A Little Braver

Chapter 1

Cast:

Byun Baekhyun . Park Chanyeol . Zhang Yixing

And others

Genre:

Romance . Drama

Rating:

T

Boy x Boy

…..

With December comes the glimmer on her face

And I get a bit nerveous

I get a bit nerveous now

In the twelve months on I won't make friends with change

When everyone's perfect

Can we start over again

…..

Baekhyun fikir saat Yixing berkata akan menemuinya tepat jam makan siang, ia akan benar-benar menemui pria berdimple itu di café yang sudah mereka janjikan. Tapi saat pandangannya tersapu ke seluruh penjuru ruangan dan menunggu di salah satu kursi di tengah ruangan hampir setengah jam, Yixing nyatanya masih tidak terlihat. Baekhyun sebenarnya bisa memaklumi karena pekerjaan Yixing memang sering mengambil waktu-waktu luang yang sangat sedikit.

Tapi hari yang sedikit mendung dan angin yang cukup kencang di luar sana entah mengapa membuat mood Baekhyun menjadi turun sampai ke perut. Perutnya sudah lapar, dan terus memaksanya untuk segera memesan makanan. Tapi Baekhyun tidak akan makan sampai Yixing tiba.

Dentingan lonceng di atas pintu masuk tidak terlalu sampai ke pendengaran Baekhyun karena suasana café yang penuh. Bahkan di sudut kanan, para pegawai wanita dengan pakaian kurang bahan dan polesan make up tebal seolah saling mengencangkan suara. Baekhyun menggosok hidung nya yang sedikit berair. Suhu ruangan sudah sangat nyaman, tapi entah mengapa Baekhyun masih merasa kedinginan.

"Maaf menunggu lama. Professor Ahn sedikit cerewet hari ini"

Baekhyun mendongak, mnedapati Yixing yang baru saja menarik kursi untuk kemudian duduk di hadapannya. Yixing mengangkat sebelah alis nya saat tidak mendapati sahutan. Wajah Baekhyun yang tertekuk dangan tatapan dingin adalah salah satu dari banyak hal yang ia hindari. Dan saat ini, keterlambatannya mungkin menjadi sebuah kesalahan besar.
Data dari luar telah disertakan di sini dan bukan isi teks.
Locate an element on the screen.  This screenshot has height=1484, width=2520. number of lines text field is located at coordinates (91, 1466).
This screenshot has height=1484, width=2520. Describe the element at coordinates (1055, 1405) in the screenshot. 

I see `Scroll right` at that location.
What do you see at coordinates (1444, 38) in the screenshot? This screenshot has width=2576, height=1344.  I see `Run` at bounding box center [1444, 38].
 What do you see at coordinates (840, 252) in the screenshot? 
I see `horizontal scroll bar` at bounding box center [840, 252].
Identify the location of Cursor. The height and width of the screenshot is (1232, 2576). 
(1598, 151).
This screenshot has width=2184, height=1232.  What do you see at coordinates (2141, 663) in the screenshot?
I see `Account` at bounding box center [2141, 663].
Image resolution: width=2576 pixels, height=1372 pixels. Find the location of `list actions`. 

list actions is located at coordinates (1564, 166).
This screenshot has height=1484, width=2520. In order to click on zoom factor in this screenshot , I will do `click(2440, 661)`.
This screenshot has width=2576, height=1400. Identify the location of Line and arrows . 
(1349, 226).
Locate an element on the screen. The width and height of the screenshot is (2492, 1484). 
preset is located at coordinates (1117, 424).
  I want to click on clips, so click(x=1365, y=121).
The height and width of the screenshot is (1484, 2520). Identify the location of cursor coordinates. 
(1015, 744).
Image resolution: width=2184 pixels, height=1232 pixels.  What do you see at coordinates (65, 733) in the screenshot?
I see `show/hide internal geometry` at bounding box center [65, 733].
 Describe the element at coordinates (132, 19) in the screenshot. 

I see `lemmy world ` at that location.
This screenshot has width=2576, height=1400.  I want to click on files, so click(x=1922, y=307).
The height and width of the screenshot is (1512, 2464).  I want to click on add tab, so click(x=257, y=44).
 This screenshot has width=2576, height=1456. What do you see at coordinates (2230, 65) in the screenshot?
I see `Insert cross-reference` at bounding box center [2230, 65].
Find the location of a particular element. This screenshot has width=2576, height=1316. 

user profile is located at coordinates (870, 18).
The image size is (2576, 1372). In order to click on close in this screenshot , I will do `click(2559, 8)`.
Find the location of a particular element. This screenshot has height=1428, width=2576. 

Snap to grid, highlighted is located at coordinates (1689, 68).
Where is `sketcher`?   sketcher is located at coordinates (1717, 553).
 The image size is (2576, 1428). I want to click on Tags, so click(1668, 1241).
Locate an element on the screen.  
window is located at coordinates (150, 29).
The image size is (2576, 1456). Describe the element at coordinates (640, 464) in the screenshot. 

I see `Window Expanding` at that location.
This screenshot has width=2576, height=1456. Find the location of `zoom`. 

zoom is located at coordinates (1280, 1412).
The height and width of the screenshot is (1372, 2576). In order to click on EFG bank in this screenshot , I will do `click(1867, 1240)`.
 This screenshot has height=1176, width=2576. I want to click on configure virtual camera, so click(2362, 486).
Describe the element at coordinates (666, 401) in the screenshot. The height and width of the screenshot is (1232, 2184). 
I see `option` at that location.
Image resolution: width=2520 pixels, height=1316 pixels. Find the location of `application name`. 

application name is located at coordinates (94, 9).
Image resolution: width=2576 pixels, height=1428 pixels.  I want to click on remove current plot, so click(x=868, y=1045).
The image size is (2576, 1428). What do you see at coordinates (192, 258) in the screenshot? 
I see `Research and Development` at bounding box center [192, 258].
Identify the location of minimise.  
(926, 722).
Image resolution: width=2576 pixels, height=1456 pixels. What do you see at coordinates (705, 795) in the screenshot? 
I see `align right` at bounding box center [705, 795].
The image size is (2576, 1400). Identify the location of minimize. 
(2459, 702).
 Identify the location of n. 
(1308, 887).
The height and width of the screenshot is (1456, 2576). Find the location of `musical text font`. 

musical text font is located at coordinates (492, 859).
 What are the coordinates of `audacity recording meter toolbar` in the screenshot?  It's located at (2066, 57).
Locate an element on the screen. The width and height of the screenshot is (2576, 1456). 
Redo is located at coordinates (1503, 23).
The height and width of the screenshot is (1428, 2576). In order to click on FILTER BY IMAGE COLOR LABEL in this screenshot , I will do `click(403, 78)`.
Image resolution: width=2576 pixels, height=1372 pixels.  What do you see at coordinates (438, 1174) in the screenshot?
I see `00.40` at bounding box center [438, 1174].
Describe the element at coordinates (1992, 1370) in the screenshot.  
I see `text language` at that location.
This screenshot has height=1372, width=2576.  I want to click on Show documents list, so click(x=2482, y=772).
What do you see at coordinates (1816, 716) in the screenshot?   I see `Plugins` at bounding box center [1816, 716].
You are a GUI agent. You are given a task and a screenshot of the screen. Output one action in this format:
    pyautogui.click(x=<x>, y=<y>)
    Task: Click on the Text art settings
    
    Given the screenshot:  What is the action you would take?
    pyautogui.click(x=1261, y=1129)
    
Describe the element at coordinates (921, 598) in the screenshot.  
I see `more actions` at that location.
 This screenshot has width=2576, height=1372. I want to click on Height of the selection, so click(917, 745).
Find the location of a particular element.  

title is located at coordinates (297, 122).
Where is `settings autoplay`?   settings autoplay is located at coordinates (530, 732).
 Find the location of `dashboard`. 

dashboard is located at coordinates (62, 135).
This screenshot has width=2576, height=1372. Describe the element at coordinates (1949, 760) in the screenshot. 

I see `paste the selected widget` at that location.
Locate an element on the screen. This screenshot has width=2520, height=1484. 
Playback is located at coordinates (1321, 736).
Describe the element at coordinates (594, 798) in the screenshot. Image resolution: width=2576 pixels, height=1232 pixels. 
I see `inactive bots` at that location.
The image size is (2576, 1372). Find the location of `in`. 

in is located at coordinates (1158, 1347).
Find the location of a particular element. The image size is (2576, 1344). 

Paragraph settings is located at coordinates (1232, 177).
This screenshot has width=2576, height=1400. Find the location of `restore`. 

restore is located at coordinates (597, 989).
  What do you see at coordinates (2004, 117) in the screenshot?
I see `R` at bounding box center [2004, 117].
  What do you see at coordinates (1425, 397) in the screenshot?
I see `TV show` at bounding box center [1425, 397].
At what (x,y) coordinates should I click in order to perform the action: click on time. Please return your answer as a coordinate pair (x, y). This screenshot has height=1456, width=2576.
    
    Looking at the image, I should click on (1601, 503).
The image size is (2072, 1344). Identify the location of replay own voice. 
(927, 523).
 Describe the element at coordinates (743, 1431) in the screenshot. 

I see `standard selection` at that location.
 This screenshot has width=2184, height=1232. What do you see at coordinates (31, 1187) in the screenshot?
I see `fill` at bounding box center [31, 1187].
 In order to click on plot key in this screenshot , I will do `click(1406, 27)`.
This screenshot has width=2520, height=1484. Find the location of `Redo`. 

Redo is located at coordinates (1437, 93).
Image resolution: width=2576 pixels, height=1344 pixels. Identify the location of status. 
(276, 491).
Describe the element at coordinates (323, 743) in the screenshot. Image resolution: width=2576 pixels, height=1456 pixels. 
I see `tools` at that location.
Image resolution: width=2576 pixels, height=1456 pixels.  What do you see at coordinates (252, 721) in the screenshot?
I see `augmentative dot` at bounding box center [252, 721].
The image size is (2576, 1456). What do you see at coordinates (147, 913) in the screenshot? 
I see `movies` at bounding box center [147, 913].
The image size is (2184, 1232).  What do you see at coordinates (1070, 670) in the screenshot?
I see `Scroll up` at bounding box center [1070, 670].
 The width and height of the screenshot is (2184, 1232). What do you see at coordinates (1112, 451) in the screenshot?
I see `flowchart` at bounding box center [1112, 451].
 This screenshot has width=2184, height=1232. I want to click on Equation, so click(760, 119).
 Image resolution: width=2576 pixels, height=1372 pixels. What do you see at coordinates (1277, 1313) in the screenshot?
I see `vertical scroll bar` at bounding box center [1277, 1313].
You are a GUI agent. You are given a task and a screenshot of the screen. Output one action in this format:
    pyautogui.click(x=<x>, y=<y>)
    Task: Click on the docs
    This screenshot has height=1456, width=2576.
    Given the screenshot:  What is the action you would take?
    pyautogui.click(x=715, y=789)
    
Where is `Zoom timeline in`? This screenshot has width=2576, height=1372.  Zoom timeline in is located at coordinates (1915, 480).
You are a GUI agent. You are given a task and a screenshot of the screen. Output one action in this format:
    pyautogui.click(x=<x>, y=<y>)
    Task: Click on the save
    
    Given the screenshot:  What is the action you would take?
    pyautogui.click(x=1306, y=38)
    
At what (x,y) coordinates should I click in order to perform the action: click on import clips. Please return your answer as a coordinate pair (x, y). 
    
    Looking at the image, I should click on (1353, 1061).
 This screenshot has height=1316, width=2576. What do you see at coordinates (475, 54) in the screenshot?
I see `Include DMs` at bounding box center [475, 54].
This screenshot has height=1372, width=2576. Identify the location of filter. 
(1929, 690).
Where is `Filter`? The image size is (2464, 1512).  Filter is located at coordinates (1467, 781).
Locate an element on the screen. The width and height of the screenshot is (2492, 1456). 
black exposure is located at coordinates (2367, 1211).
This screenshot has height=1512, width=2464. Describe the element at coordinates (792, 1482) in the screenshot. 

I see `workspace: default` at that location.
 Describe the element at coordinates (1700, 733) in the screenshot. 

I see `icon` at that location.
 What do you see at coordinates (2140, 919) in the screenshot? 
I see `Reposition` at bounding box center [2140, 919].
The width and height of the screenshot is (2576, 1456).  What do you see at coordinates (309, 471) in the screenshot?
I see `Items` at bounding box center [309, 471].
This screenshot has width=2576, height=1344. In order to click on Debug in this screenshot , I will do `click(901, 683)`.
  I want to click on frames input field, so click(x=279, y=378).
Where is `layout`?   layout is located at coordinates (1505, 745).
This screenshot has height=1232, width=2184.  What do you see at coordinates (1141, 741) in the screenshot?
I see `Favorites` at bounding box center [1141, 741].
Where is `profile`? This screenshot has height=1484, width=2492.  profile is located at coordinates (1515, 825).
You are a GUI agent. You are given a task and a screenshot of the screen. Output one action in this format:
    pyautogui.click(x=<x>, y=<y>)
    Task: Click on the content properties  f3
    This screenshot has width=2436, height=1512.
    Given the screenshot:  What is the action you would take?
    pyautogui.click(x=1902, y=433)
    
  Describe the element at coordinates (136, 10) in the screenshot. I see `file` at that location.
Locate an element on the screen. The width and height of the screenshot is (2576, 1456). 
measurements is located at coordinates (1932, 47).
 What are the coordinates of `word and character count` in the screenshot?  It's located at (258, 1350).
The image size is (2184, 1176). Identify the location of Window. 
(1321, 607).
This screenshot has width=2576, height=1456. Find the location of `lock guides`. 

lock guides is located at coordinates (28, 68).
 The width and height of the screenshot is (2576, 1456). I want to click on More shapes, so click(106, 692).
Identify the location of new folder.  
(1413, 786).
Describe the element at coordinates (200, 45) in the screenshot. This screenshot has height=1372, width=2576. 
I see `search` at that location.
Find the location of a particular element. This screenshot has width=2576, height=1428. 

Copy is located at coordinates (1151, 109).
"Kau fikir sudah berapa lama kau terlambat" ketus Baekhyun.

Yixing menatap jam tangan yang melingkat di lengan kirinya. "Aku hanya terlambat setengah jam, oke"

"Hanya?" suara Baekhyun meninggi, niatan Yixing untuk memesan makanan terpaksa di tunda. "Tiga puluh menit bisa kugunakan untuk menghabiskan dua porsi tteokpoki"

"Lalu kenapa tidak kau pesan?"

"Aku menunggumu" Baekhyun kesal, tentu saja.

"Maafkan aku" sebelah tangan Yixing terangkat untuk mengacak pelan surai hitam di depannya. Senyumnya yang menimbulkan dimple menawan di kedua sisi pipi tidak membuat mood Baekhyun membaik sama sekali.

"Baiklah. Sebagai permintaan maaf aku akan mentraktirmu" bujuk Yixing melirik dari sudut matanya yang sedang membaca memilih menu makanan.

Baekhyun masih gengsi untuk tersenyum. "Aku ingin bibimbab" Yixing mengangguk, menyebutkan pesanan pada pelayan café yang menunggu di sampingnya. "Dan teman untuk malam ini"

Yixing melirik sekilas lalu kembali mengangguk, menyandarkan punggungnya di sandaran kursi. Hari ini begitu banyak pasien yang harus ia tangani. Beberapa mengalami permasalahan yang cukup serius. Tidak jadi masalah sebenarnya, Yixing mencintai pekerjaannya. Sangat. Namun beberapa hari ini atasannya, Professor Ahn cukup membuatnya sakit kepala. Entah masalah apa yang pria lebih tua itu hadapi sehingga anak buahnya harus geleng-geleng kepala.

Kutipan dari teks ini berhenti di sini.